Featuring the dinobots, Transformers: Robots in Disguise #8 takes time to reflect on some of the more popular transformers in the franchise. On the down side, it does this by trading in any developments from the previous issues.
The official description from IDW:
DINOBOT MONTH! Guess who’s back on Cybertron? SLAG, SLUDGE, SNARL, and SWOOP—and they’re as mad as ever! IRONHIDE leads them deep into the Cybertronian wilderness searching for lost AUTOBOTS… but what they find might be the greatest danger of all!
Now, even the most partial of Transformers Fans has a soft spot for the Dinobots. Following on from Decepticon Month, Robots in Disguise #8 does a great deal of shedding light onto the Dinobots. They’re still stubborn and aggressive, but their integration into a peaceful Cybertron sheds plenty of new light. The fact that they retain their earth ‘dinobot’ forms, and the unrest it causes amongst other transformers, is a prime example.

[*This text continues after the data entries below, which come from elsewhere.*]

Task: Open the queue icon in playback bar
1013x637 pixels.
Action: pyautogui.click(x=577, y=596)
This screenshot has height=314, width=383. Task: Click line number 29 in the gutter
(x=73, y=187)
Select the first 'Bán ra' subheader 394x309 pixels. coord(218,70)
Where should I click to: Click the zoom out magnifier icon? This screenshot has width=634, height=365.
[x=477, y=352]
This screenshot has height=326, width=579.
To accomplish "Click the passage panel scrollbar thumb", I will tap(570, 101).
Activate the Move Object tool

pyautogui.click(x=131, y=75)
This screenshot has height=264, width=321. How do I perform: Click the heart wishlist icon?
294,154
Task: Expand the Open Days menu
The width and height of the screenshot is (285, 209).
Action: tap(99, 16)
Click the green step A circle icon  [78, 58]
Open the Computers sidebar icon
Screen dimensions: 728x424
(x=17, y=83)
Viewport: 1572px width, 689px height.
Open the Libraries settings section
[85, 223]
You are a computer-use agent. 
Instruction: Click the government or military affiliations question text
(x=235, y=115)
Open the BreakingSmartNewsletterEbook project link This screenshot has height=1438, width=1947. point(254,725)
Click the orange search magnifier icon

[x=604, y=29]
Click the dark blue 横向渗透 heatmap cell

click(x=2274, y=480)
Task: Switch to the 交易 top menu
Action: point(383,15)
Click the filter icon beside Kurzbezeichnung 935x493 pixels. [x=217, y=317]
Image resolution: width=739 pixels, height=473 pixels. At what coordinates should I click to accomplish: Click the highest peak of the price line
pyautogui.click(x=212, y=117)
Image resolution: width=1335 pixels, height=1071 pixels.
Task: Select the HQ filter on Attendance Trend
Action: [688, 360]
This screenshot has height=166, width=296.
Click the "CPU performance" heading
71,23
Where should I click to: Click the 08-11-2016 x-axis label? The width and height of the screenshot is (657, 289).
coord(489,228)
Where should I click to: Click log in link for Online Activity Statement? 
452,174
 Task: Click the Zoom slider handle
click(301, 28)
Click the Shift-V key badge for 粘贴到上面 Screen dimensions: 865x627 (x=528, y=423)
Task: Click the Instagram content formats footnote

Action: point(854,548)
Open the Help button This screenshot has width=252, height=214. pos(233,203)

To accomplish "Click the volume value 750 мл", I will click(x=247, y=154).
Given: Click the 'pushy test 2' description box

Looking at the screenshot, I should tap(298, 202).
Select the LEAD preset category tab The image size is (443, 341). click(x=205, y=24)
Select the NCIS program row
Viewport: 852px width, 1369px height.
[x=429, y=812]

Likewise, the title also takes time to show the wilderness of Cybertron. This is something that isn’t always seen too often – especially the Cybertronian “wildlife”. Cybertron is often shown as a very crowded planet, so its good to see some quieter areas that add tension. As the Autobot team track down the missing Aerialbots, the still scenes within this issue create for some more tense moments.
My main problem with Robots In Disguise #8 is that it does very little to follow on from the previous issue. There is still a fair amount of political intrigue between Bumblebee, Starscream and Metalhawk, sure, but its nowhere near the detail and depth explored in previous issues.
I like that the title takes time to show different groups, from the Decepticons to the Dinobots, but it does this at the cost of continuity and plot. What happened to Turmoil? Or the time machine? So many questions left unanswered and, worse of all, not even mentioned. Bumblebee at no point cares to comment on the investigation into Turmoils ship or his arrival; is this even set in the same time frame?
On the other hand, this does keep the issues as successful one-shots, albeit with any satisfying concluding endings (a cliffhanger doesn’t count as satisfying if you don’t follow it up). The references to Megatron, specifically the various character’s fear that he still exists, offers another insight into a post-war Cybertron, as do various discussions of the future. Yet it might just be teasing something it can’t deliver.